## Exercise instructions
Leaving out every picture, transcribe the lines from the line that contains "Open the outliner filter dropdown" to the end of the entries below, both ends included.

(Collected data)
────────

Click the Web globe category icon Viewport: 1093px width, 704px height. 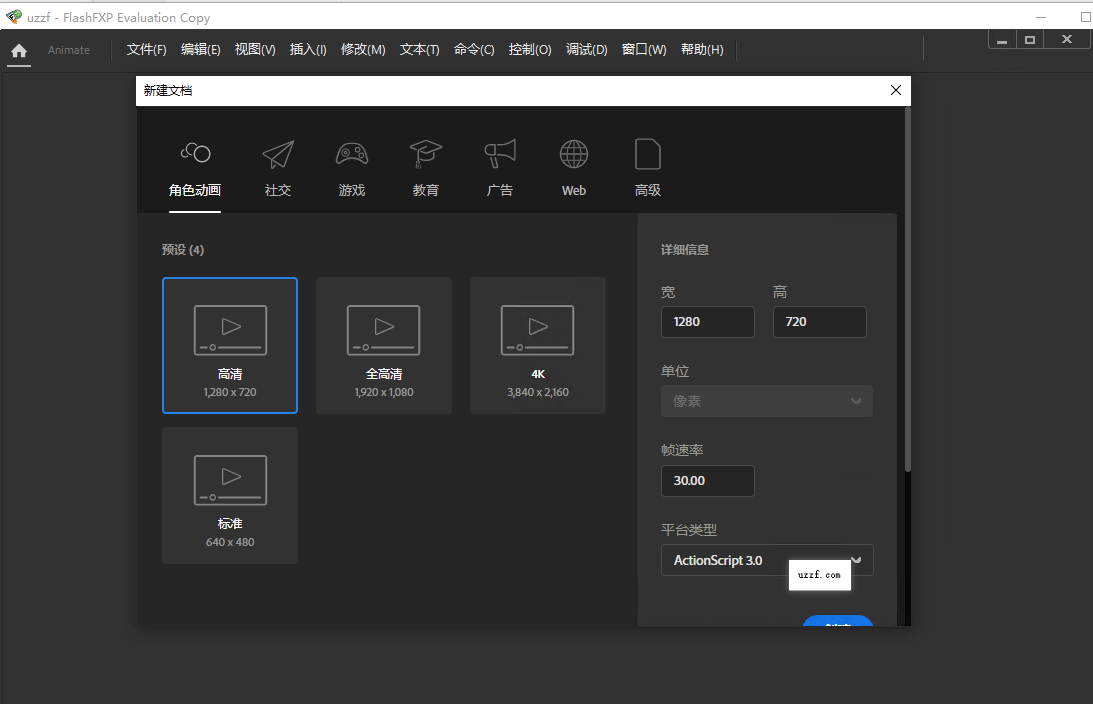click(x=573, y=153)
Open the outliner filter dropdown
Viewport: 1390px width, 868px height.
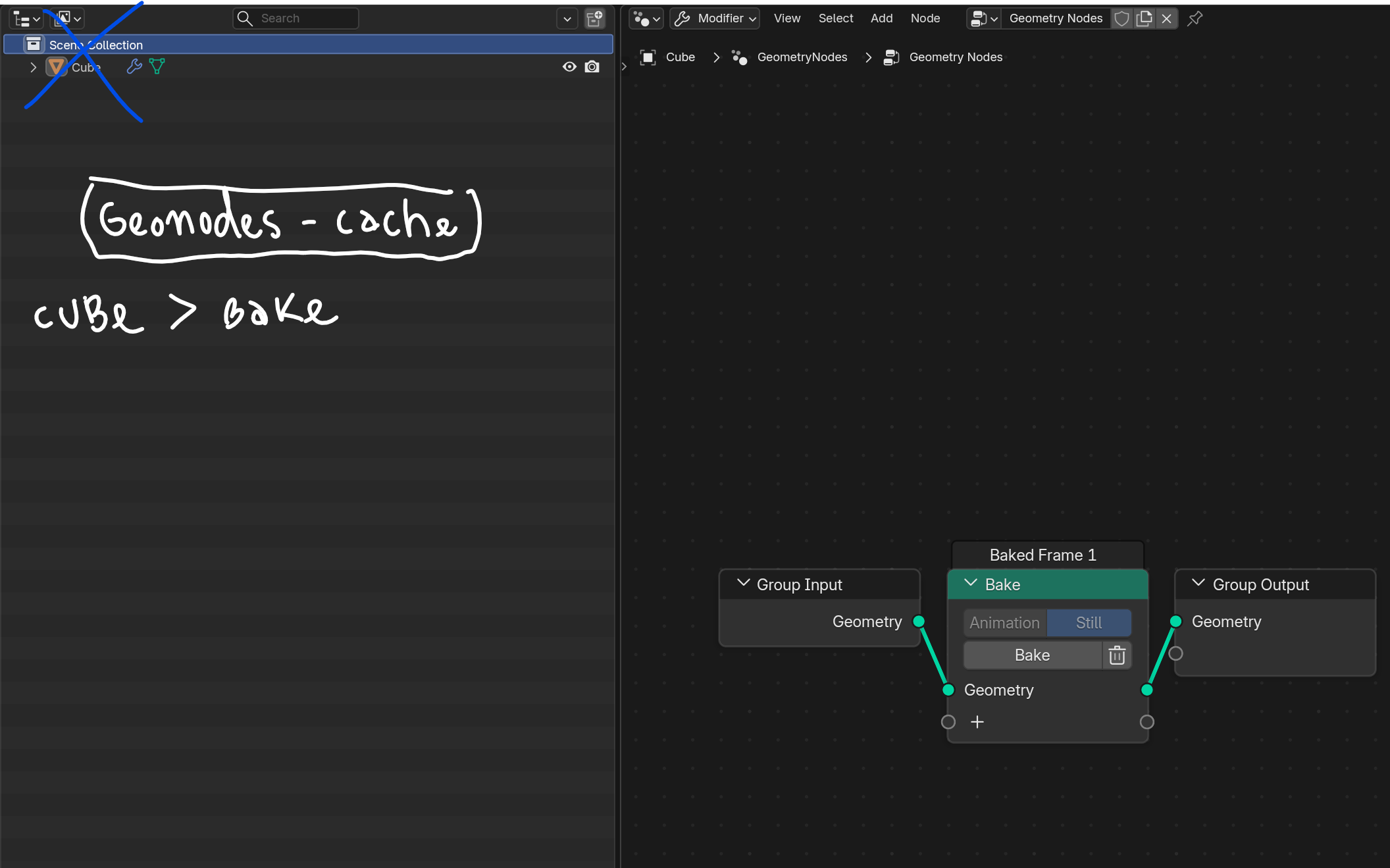(x=567, y=18)
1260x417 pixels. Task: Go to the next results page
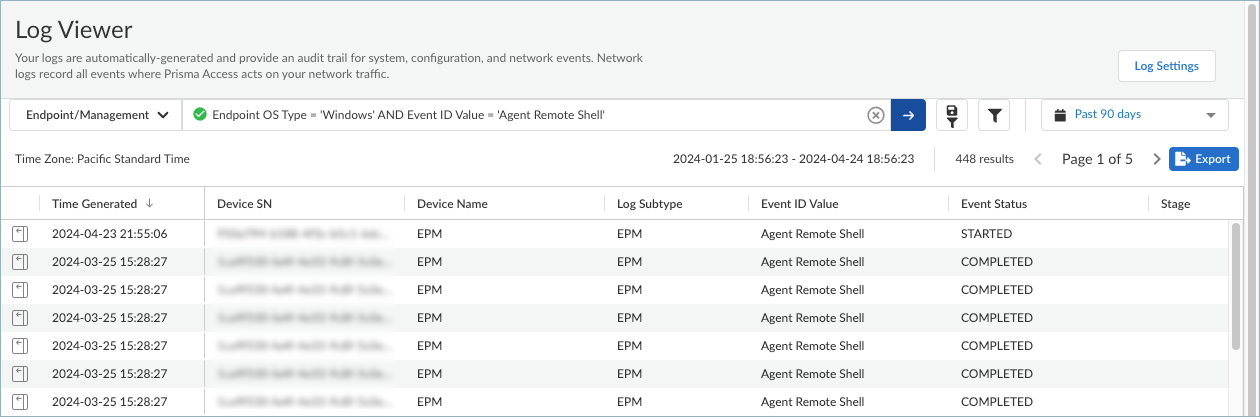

────────

## Solution for this problem
Open the outliner filter dropdown
Viewport: 1390px width, 868px height.
(x=567, y=18)
1260x417 pixels. Task: Go to the next results page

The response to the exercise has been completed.